Текст книги "13 диалогов о психологии"
Автор книги: Елена Соколова
Жанр: Общая психология, Книги по психологии
Возрастные ограничения: +16
сообщить о неприемлемом содержимом
Текущая страница: 45 (всего у книги 59 страниц)
С.: Какие же?
А.: Я не буду их подробно раскрывать, поскольку весь этот материал изучается в специальных курсах по зоопсихологии и сравнительной психологии [см. 20]. Только назову эти стадии для последующей твоей ориентировки и приведу некоторые общие соображения по поводу, как говорил Леонтьев в своих работах, единства психического отражения и деятельности животного на каждом этапе психического развития в филогенезе. Сначала об этом втором.
А. Н. Леонтьев: Отражение животными среды находится в единстве с их деятельностью… Основным в этом сложном единстве отражения и деятельности является деятельность животного, практически связывающая его с объективной действительностью; вторичным, производным оказывается психическое отражение воздействующих свойств этой действительности [21, c. 223].
А.: Начальная стадия психического развития, которую Леонтьев называет стадией элементарной сенсорной психики, возникает, как я уже говорил, в «вещно оформленной» среде, когда в предметах деятельности животного объективно сосуществуют два (или больше) свойства: «абиотическое» и «биотическое». В психическом же отражении представлены только отдельные свойства предметов.
На следующей стадии деятельность животных определяется отношениями между предметами окружающего мира, однако психическое отражение ситуации «запаздывает»: отражаются лишь целостные предметы, а не отношения между ними. Наконец, на третьей стадии развития психики – стадии интеллекта – отражаются уже отношения между предметами, «вещные ситуации» при соответствующем усложнении деятельности животного.
Курт Эрнестович Фабри, опираясь на более поздние зоопсихологические исследования, в том числе свои собственные, считает необходимым выделить в первых двух стадиях развития психики еще по два уровня, а стадию развития интеллекта не выделять, включив ее в стадию перцептивной психики [см. 20]. О том, как относятся современные зоопсихологи к той и другой точкам зрения, ты можешь узнать из статьи ученицы Фабри Натальи Николаевны Мешковой, опубликованной в сборнике статей, посвященных школе Леонтьева [66].
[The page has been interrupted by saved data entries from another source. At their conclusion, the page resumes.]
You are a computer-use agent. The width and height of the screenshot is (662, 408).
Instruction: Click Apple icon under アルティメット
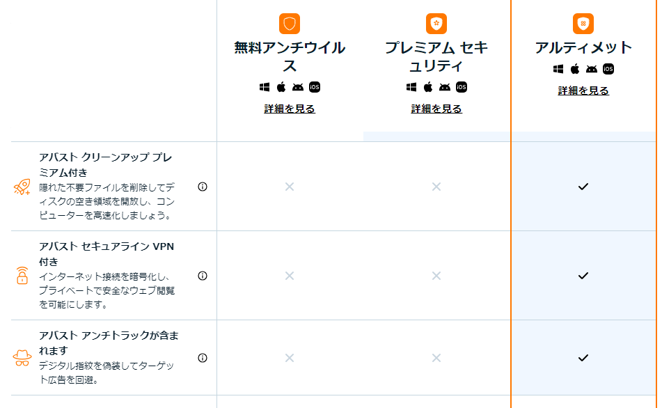[x=575, y=69]
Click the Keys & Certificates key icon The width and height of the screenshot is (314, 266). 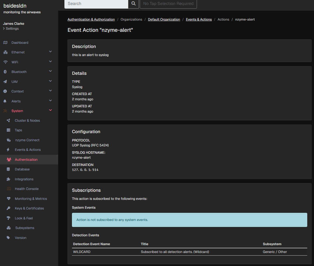(9, 208)
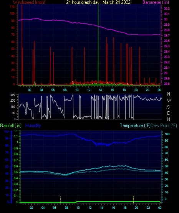
Task: Click the green vertical marker line near 14:00
Action: click(x=98, y=43)
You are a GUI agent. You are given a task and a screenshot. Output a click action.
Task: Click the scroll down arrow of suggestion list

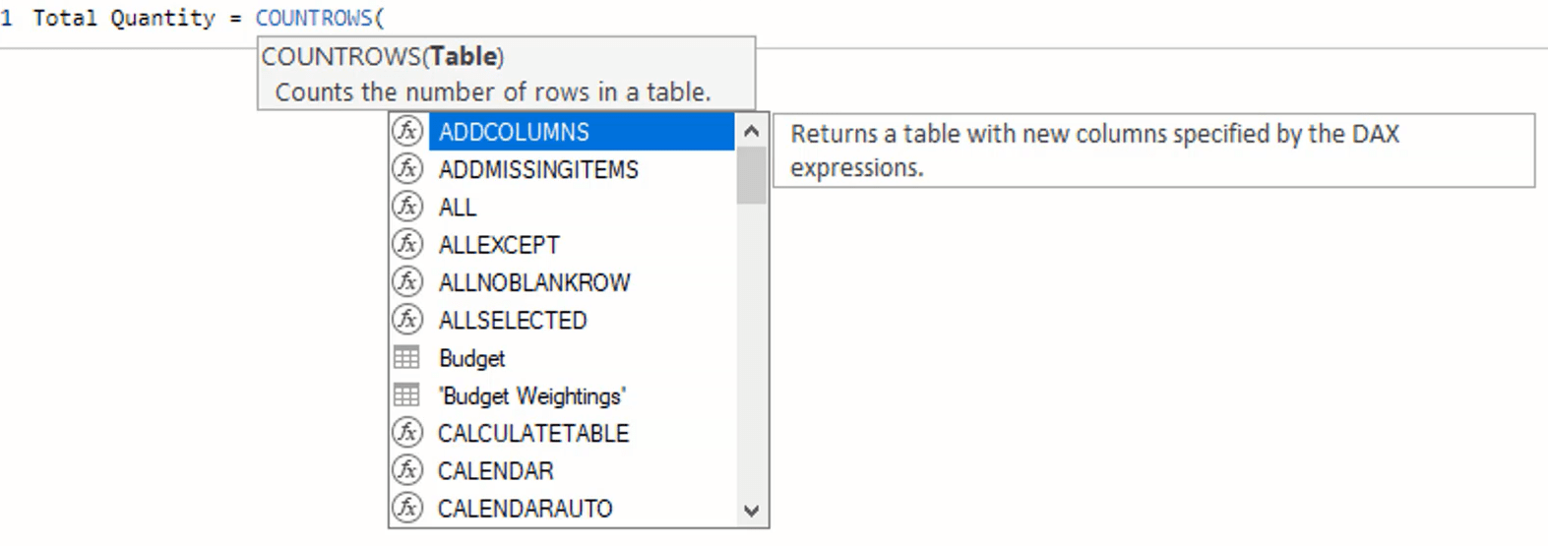751,511
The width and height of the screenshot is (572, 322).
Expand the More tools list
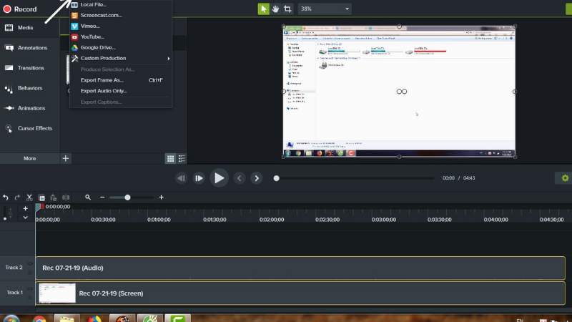(x=29, y=158)
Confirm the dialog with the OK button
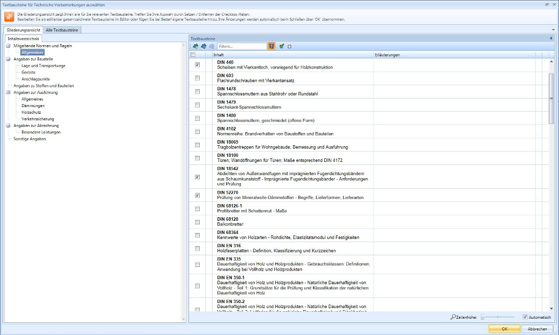Screen dimensions: 559x335 pyautogui.click(x=504, y=329)
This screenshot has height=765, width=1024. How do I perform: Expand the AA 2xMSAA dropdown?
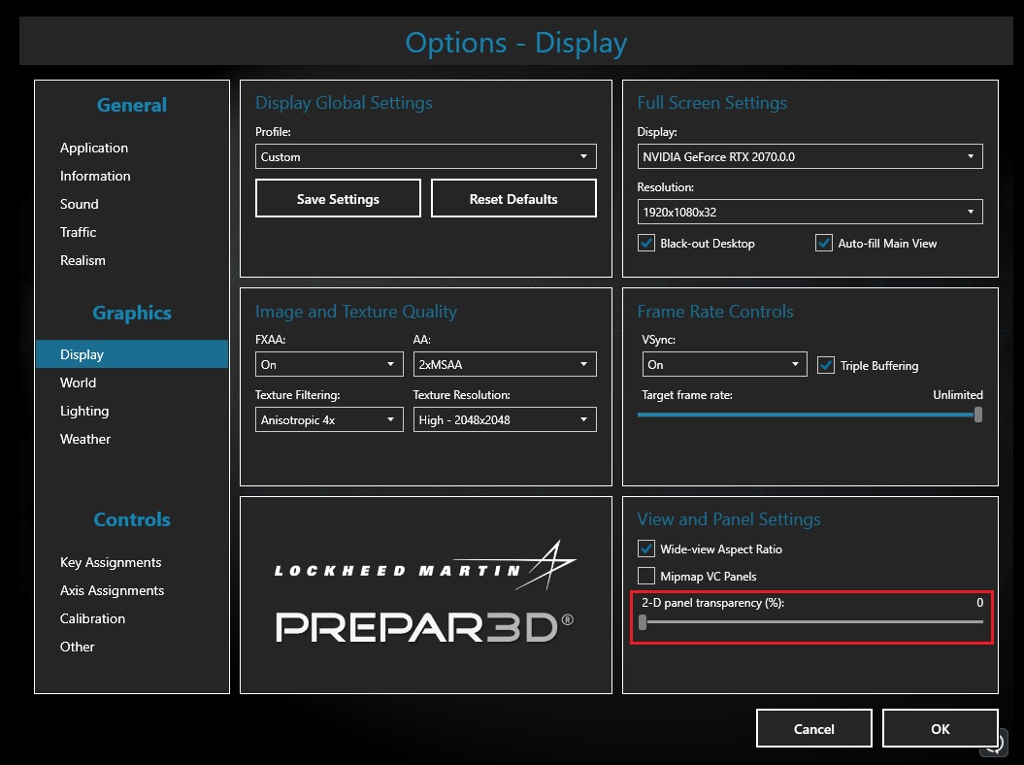[x=504, y=365]
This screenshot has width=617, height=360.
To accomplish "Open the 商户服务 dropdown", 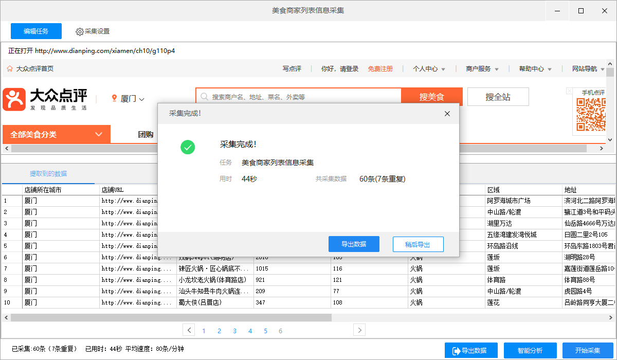I will pos(482,68).
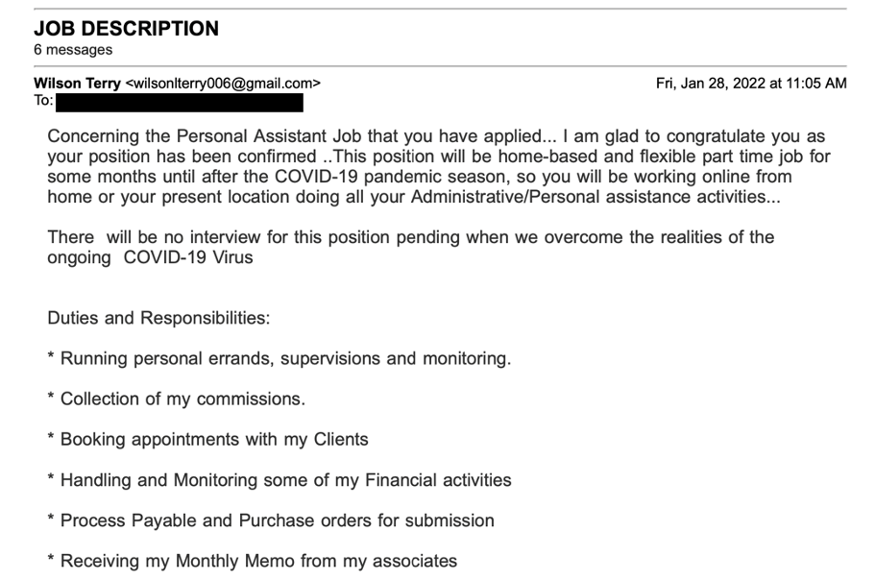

Мое второе соображение касается используемой Леонтьевым терминологии в процитированных мною работах. Я уже приводил его высказывание, когда он говорит – практически словами Рубинштейна, – что «психика животных находится в единстве с их деятельностью» и что деятельность первична, а психическое отражение – вторично. Получается, что здесь психика понимается А. Н. Леонтьевым исключительно в ее образной ипостаси, и в этом отношении психика «отстает» от деятельности на одну ступень: повторю, на первой стадии развития психики в филогенезе деятельность отвечает жизни животного в предметном мире, где объективно связаны между собой биотические и абиотические его свойства, но в «психике» отражаются лишь отдельные свойства этого предмета. Аналогичное соотношение существует и на двух следующих стадиях развития психики (перцептивной и стадии интеллекта).
С.: А что здесь не так?
А.: Дело в том, что еще в харьковский период развития школы Леонтьева в ней вызревает совершенно другое противопоставление: не психики и деятельности, а психики как процесса (деятельностного по своей природе) и психики как образа (свернутого опыта деятельности в мире). Соответственно, не «психика» отстает от деятельности, поскольку она является функцией последней, а образ – от процесса.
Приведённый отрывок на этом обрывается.